§ **EXERCISE**:
Nothing but the lines below between the line holding "You are a GUI" and the line holding "Task: Click the MEHR DATEN? contact button", inclusive, should appear in the answer, each set down exactly.

§ **MATERIAL PROVIDED**:
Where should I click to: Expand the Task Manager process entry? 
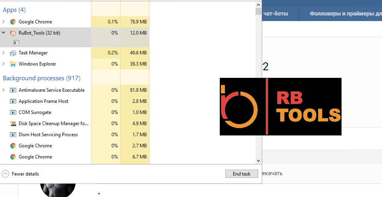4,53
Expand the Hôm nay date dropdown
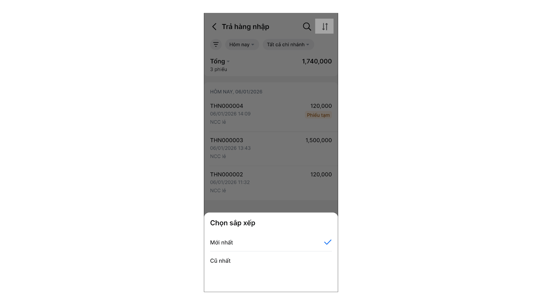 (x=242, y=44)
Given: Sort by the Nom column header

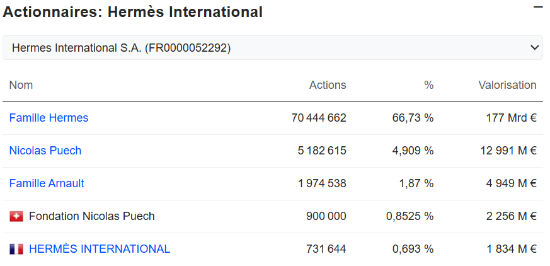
--
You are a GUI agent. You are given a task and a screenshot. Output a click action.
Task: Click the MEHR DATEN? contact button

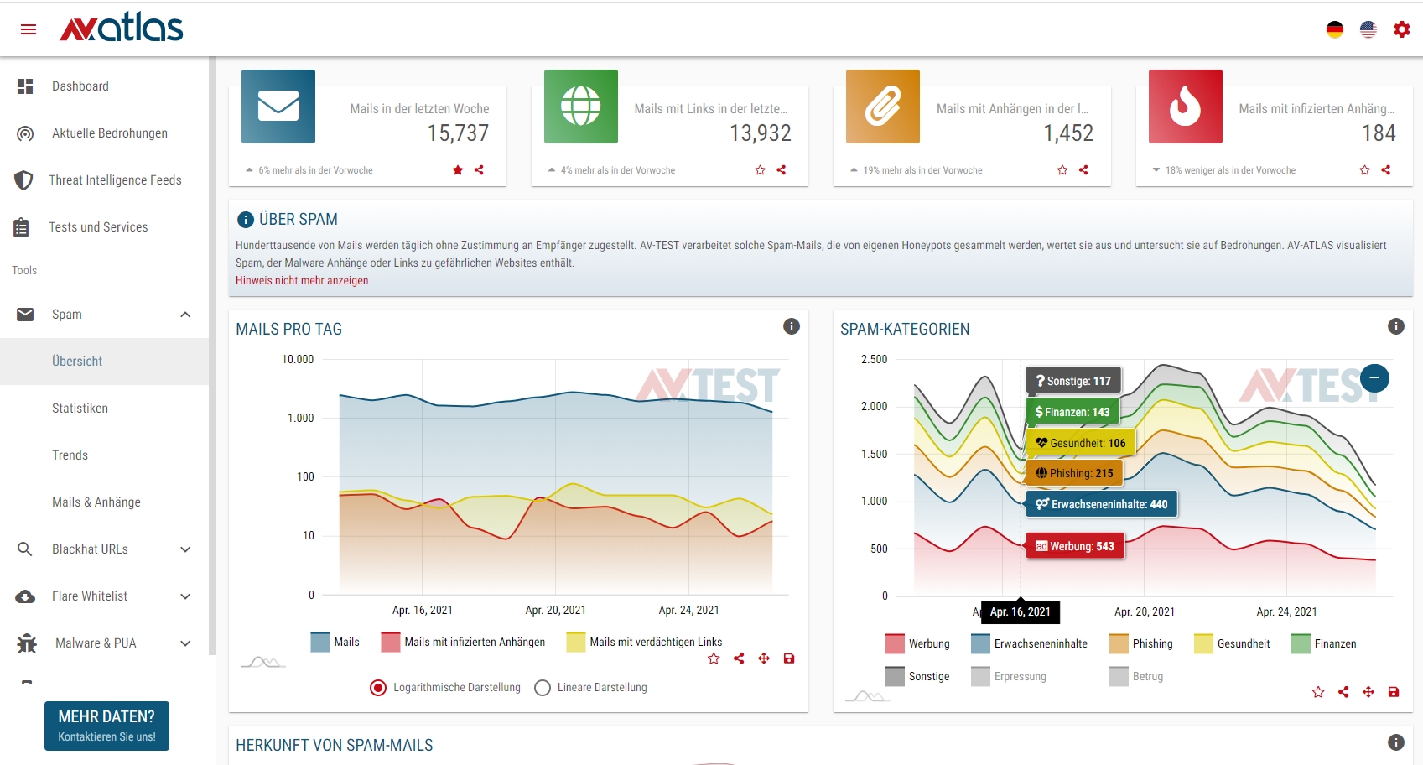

§ **WRITTEN SOLUTION**:
You are a GUI agent. You are given a task and a screenshot. Output a click action.
Task: Click the MEHR DATEN? contact button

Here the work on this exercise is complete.